Bis hierhin hatte Olli die Situation sehr gefallen. So wehrlos einer Frau ausgeliefert zu sein, die sich für seine intimsten Vorlieben interessiert, hatte er sich immer erträumt. Als sie nun aber den kleinen Koffer vom Schrank holte und alle ihr gefallenden Kleidungsstücke einpackte, wurde ihm doch ein wenig mulmig. Wollte sie ihn richtig entführen? Im Grunde eine ungemein anregende Vorstellung. Aber er kannte sie doch kaum! Nicht einmal ihren Namen wusste er! Was, wenn sie Dinge mit ihm vorhatte, die ihm nicht gefielen? Und seine Freundschaften wollte er ja auch nicht aufgeben!
Er versuchte, sich zu beruhigen. Letztendlich hätte sie ja schon neulich sonstwas mit ihm tun können. Die mit ihm durchgehende Phantasie ließ ihm jedoch keinen Frieden. Wie wollte sie ihn überhaupt ungesehen aus der Wohnung bekommen?
Das Tuch, welches seinen Rachen so weitgehend ausfüllte, hatte inzwischen alle Feuchtigkeit aufgesogen, und mit einem Male erschien es ihm im Zimmer furchtbar stickig und warm.
Unvermittelt hockte die Studentin neben ihm. Offenbar hatte sie irgendwie mitbekommen, dass etwas nicht stimmte. »Alles in Ordnung?« fragte sie besorgt.

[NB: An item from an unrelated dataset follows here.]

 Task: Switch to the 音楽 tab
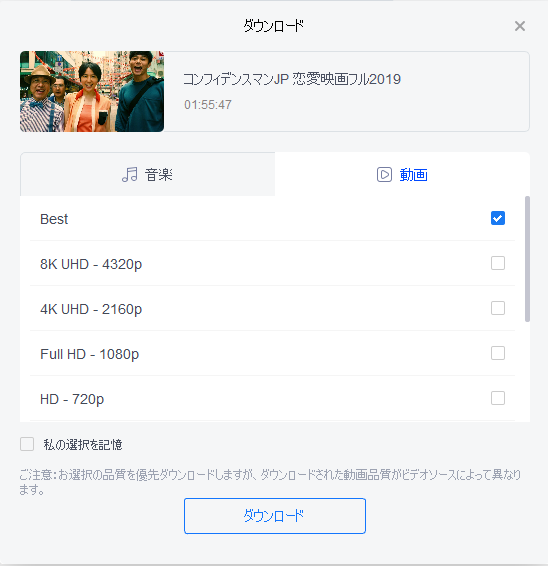pyautogui.click(x=147, y=174)
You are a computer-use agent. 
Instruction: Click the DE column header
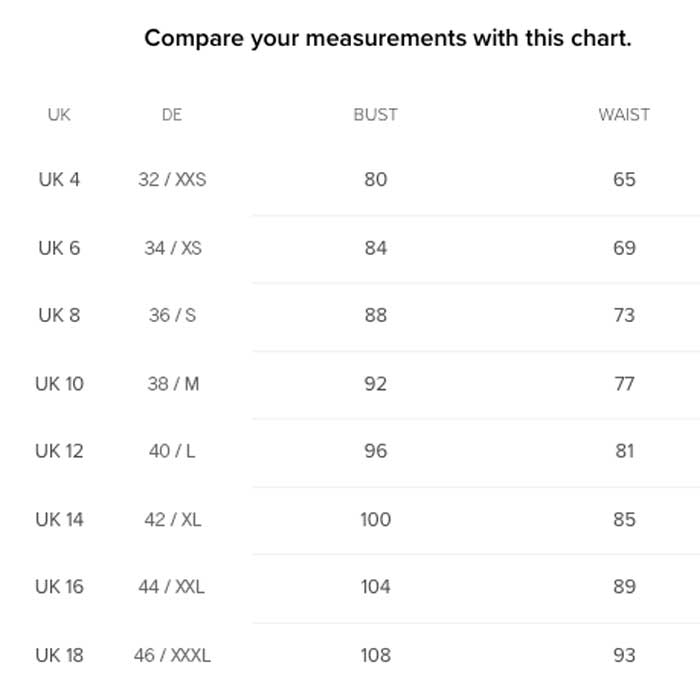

Da er dies mit einem müden Stöhnen beantwortete, nahm sie ihm den Knebel ab. »Ist dir schlecht?«
Dies war ihm so peinlich! Schwer atmend versuchte er zu erklären: »Es... Ich... Entschuldige, ich habe mir das immer so gewünscht, und nun...« Richtig zickig kam er sich vor.

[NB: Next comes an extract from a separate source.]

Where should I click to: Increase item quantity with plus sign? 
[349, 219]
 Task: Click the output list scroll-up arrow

»Hast du Angst?« Der Ton dieser Frage drückte ehrliches Mitgefühl aus.
»Es kommt nur so überraschend, und wir kennen uns ja kaum...«
Sie legte tröstend einen Arm um ihn. »Deine Freundin hat mir deine Adresse erst gegeben, als sie meine hatte. Ich verspreche, dass ich nichts mache, das du nicht auch möchtest. In Ordnung? Vielleicht sollten wir irgendein Zeichen verabreden, damit ich nicht abbreche, wenn du dein Leid nur spielst.«
Dieser so wohlüberlegte Vorschlag gab Olli mehr Vertrauen als jegliche Versicherung dies vermocht hätte. »Nehmen wir einfach das Wort 'Stop', und bei Knebelung summe ich den Trauermarsch.«
Sie schmunzelte und nickte dann. »Sehr passend.«
Ein wenig streichelte sie ihn noch und spürte, wie sehr er sich dabei entspannte und Fesselung wie Zärtlichkeit genoss.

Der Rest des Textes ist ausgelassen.